-- Data records start --
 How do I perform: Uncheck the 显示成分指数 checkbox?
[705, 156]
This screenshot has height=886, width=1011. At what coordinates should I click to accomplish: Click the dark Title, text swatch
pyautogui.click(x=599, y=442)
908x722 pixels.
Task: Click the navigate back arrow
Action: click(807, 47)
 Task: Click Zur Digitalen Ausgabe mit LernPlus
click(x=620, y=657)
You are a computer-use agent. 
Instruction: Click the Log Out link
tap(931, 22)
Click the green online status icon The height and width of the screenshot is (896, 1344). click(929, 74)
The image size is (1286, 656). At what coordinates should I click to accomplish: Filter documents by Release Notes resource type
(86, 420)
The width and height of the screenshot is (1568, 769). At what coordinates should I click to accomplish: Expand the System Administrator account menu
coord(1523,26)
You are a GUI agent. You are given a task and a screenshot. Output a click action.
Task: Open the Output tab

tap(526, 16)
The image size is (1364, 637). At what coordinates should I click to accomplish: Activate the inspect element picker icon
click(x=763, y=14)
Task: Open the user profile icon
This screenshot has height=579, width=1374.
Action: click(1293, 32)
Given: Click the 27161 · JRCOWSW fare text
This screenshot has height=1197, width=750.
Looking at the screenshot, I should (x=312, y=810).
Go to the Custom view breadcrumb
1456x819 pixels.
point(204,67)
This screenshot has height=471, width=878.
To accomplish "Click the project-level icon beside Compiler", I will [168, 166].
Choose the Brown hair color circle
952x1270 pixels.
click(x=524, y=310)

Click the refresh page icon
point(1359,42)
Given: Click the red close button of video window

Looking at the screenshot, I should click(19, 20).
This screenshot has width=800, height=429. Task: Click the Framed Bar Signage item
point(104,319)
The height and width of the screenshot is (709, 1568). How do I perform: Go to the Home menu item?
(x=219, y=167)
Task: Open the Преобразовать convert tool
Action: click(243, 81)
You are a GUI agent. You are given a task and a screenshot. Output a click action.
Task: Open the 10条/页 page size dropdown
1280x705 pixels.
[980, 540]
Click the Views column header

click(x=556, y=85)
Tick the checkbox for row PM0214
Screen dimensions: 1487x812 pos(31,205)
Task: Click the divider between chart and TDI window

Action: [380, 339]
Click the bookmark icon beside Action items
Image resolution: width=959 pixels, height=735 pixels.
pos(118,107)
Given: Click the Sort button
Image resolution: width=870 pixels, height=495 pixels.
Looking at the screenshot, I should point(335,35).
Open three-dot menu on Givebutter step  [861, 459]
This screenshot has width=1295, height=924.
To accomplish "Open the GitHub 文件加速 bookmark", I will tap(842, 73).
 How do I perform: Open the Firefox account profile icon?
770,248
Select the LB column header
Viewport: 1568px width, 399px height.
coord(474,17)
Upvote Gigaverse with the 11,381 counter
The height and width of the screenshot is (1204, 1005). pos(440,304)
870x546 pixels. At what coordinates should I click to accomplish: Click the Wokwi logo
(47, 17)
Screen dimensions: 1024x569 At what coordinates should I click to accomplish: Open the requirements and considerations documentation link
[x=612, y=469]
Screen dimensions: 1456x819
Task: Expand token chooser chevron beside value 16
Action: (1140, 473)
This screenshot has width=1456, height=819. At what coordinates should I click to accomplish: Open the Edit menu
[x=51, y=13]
-- Data records end --
» **Problem requirements**: Reproduce every item above, substituting "Which point should I click to complete" for each occurrence of "At what coordinates should I click to accomplish" and leaving everything else intact.

» **Task result**:
 How do I perform: Uncheck the 显示成分指数 checkbox?
[705, 156]
This screenshot has height=886, width=1011. Which point should I click to complete: Click the dark Title, text swatch
pyautogui.click(x=599, y=442)
908x722 pixels.
Task: Click the navigate back arrow
Action: click(807, 47)
 Task: Click Zur Digitalen Ausgabe mit LernPlus
click(x=620, y=657)
You are a computer-use agent. 
Instruction: Click the Log Out link
tap(931, 22)
Click the green online status icon The height and width of the screenshot is (896, 1344). click(929, 74)
The image size is (1286, 656). Which point should I click to complete: Filter documents by Release Notes resource type
(86, 420)
The width and height of the screenshot is (1568, 769). Which point should I click to complete: Expand the System Administrator account menu
coord(1523,26)
You are a GUI agent. You are given a task and a screenshot. Output a click action.
Task: Open the Output tab

tap(526, 16)
The image size is (1364, 637). Which point should I click to complete: Activate the inspect element picker icon
click(x=763, y=14)
Task: Open the user profile icon
This screenshot has height=579, width=1374.
Action: click(1293, 32)
Given: Click the 27161 · JRCOWSW fare text
This screenshot has height=1197, width=750.
Looking at the screenshot, I should (x=312, y=810).
Go to the Custom view breadcrumb
1456x819 pixels.
point(204,67)
This screenshot has height=471, width=878.
To accomplish "Click the project-level icon beside Compiler", I will [168, 166].
Choose the Brown hair color circle
952x1270 pixels.
click(x=524, y=310)

Click the refresh page icon
point(1359,42)
Given: Click the red close button of video window

Looking at the screenshot, I should click(19, 20).
This screenshot has width=800, height=429. Task: Click the Framed Bar Signage item
point(104,319)
The height and width of the screenshot is (709, 1568). How do I perform: Go to the Home menu item?
(x=219, y=167)
Task: Open the Преобразовать convert tool
Action: click(243, 81)
You are a GUI agent. You are given a task and a screenshot. Output a click action.
Task: Open the 10条/页 page size dropdown
1280x705 pixels.
[980, 540]
Click the Views column header

click(x=556, y=85)
Tick the checkbox for row PM0214
Screen dimensions: 1487x812 pos(31,205)
Task: Click the divider between chart and TDI window

Action: [380, 339]
Click the bookmark icon beside Action items
Image resolution: width=959 pixels, height=735 pixels.
pos(118,107)
Given: Click the Sort button
Image resolution: width=870 pixels, height=495 pixels.
Looking at the screenshot, I should point(335,35).
Open three-dot menu on Givebutter step  [861, 459]
This screenshot has width=1295, height=924.
To accomplish "Open the GitHub 文件加速 bookmark", I will tap(842, 73).
 How do I perform: Open the Firefox account profile icon?
770,248
Select the LB column header
Viewport: 1568px width, 399px height.
coord(474,17)
Upvote Gigaverse with the 11,381 counter
The height and width of the screenshot is (1204, 1005). pos(440,304)
870x546 pixels. Which point should I click to complete: Click the Wokwi logo
(47, 17)
Screen dimensions: 1024x569 Which point should I click to complete: Open the requirements and considerations documentation link
[x=612, y=469]
Screen dimensions: 1456x819
Task: Expand token chooser chevron beside value 16
Action: (1140, 473)
This screenshot has width=1456, height=819. Which point should I click to complete: Open the Edit menu
[x=51, y=13]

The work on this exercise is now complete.